05/12 : El Hondo (Murcia)

Sorry about the long silence but things have not been good in the Paterson family and I didn't even get my trip down to Tarifa on 24/11 written up (I saw a juv. Bearded Vulture / Lammergeir / Quebrantahuesos!) as when I got back my wife, who had been suffering from liver cancer for the past 4 years 6 months was very unwell (ie. even worse than she has been) and, as Dave very kindly alludes to, died on 30 November after being in free fall for the previous 3 weeks. And now to birding and to Dave's report of the Arboleas Group's official visit to El Hondo this day.   Having made our reservation to visit El Fondo (Hondo) Bird Reserve near Elche some weeks ago, high winds were not going to put us off.....might put the birds off though. It was an early start for us all, leaving home at 5.30am to get there for the 8.15am opening plus time for breakfast! There were nine members of the group and about six others who were allowed access for the three hours. Our first bird was a Kestrel. We then drove slowly down towards the elevated viewing platform at the far end, flushing a Snipe as we did so. From there we had good views to the large expanse of water to the east, with the sun causing problems, and to the smaller pool to the west. On there we saw both Little and Great Crested Grebe. There was far more on the larger pool. There must have been a flock of 150 Red-crested Pochard together with some Common Pochard. There was also Cormorant and Black-necked Grebe. In a tree to the north sat a Common Buzzard.
Whizzing around us were Crag Martins and the occasional Barn Swallow. There were numerous Marsh Harriers quartering round the reedbeds. Suddenly a flock of dark birds rose up beyond the small pool - Glossy Ibis, in two or three groups numbering about 47 birds. Also flushed were Lapwing. Both Shelduck and 4 Greylag Geese flew over. Also seen were Chiffchaff, a Reed Bunting and a fast flying squadron of Teal.
     Our group then left there and headed back towards the outer hide through the reeds. On the way a Great White Egret took to the air. We also saw its smaller cousins, the Cattle and Little Egrets. At the hide itself we apparently just missed good views of a Purple Swamphen. We did see a steady stream of Yellow-legged, Lesser Black-backed and Black-headed Gulls heading towards the adjoining refuse tip.

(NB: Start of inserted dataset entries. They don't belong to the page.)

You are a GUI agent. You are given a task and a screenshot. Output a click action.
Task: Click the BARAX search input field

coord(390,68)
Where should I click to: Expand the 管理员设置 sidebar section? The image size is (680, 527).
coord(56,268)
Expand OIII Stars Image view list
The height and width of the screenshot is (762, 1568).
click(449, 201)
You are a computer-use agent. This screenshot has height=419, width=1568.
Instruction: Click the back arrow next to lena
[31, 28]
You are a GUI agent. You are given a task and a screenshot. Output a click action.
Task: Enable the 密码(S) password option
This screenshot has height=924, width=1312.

     Returning to the elevated hide, a Booted Eagle was overhead but we'd apparently missed a male Hen Harrier. Checking the hirundines, I was very surprised to find some House Martins. I was positively shocked to see a Red-rumped Swallow as were others confirming my sighting! Then a shout went up. Tonn, the Estonian satellite tracked Spotted Eagle was flying along the line of eucalyptus trees towards us. Its antennae was easy to see, confirming the identity. He was being harassed by a Booted Eagle.
There are three Spotted Eagles in the area. Before we headed back to the gates for release we also saw Golden Plover and a Kingfisher.

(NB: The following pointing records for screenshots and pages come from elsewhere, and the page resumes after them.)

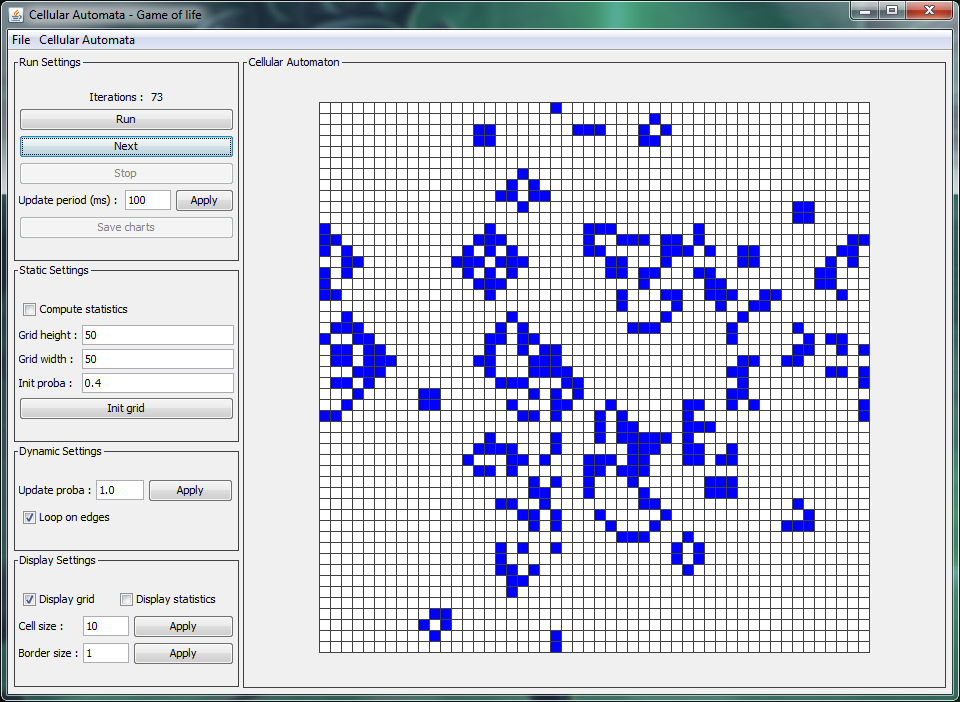
Task: Apply the new border size
Action: [183, 653]
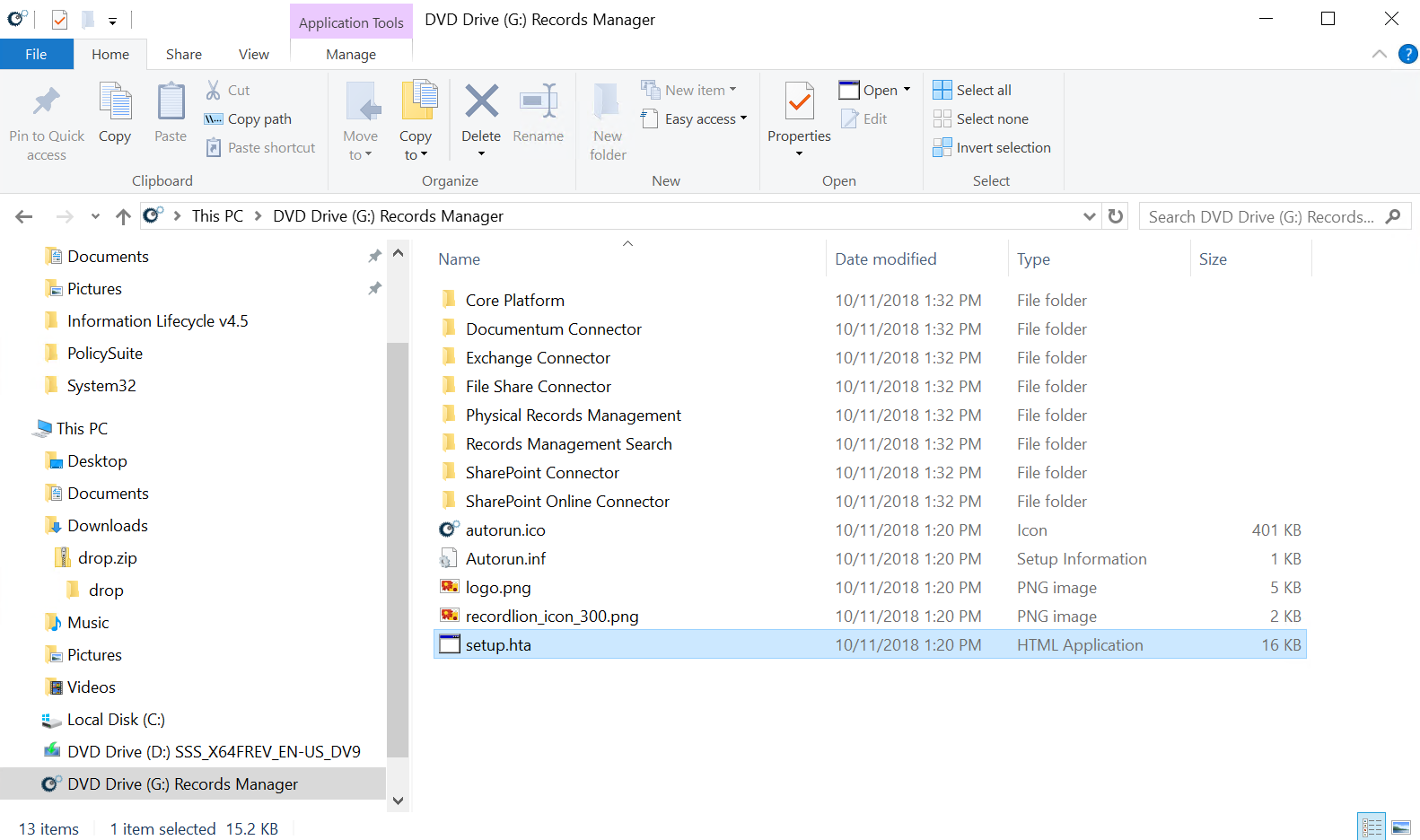Open the address bar history dropdown
Screen dimensions: 1420x840
click(1089, 216)
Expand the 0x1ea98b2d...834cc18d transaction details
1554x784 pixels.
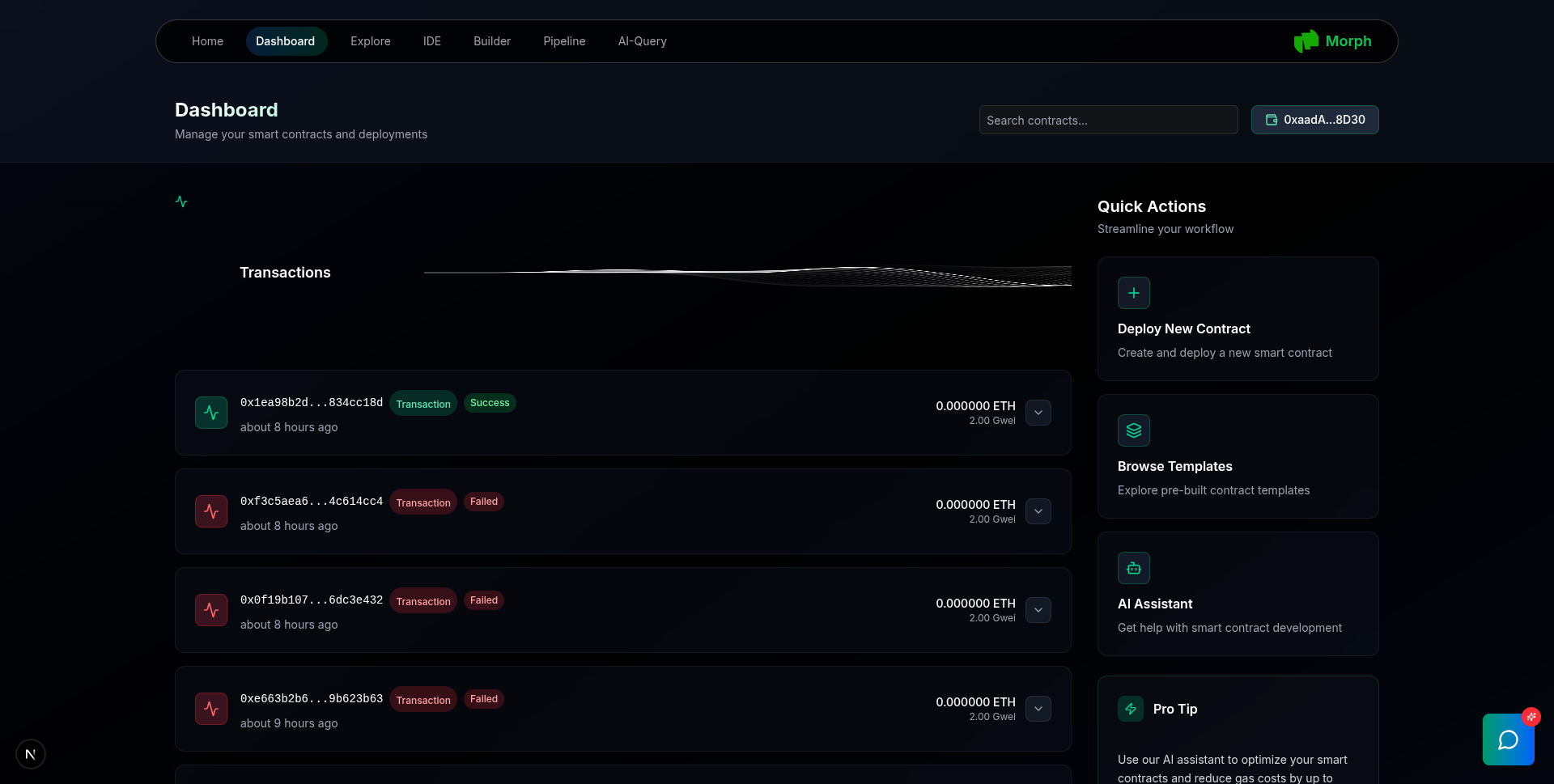[x=1038, y=413]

     We then headed to the information centre. Through the large viewing window out over a pond with reeds we saw at least three Red-knobbed Coot and a Purple Swamphen. A Black Redstart and a Stonechat were also noted. A walk round the wooden walkway didn't add to the list, but stragglers, Brian and Gilly did see a Southern Grey Shrike and some very distant Griffon Vultures over the mountains.
     A total of 50 species in all. Already booked another day at the end of January!
     On a personal note, I'm sure you'd all like to join Gilly and I in offering our sincere condolences to Andy Paterson following his tragic loss last Friday.

Thanks, Dave. The moral support we (the youngsters and myself) have received has been tremendous from both my Spanish birding friends and from the few of you who knew of the situation. All is now done and we are rebuilding lives and I am of the definite opinion that the Spanish method of getting the defunct disposed of rapidly (she was cremated just on the 24 hours limit) is a huge help to family recovery and not like dragging on and prolonging the agony as in the UK. Many thanks to those who have been in touch, Elena, Andrés and myself are most grateful.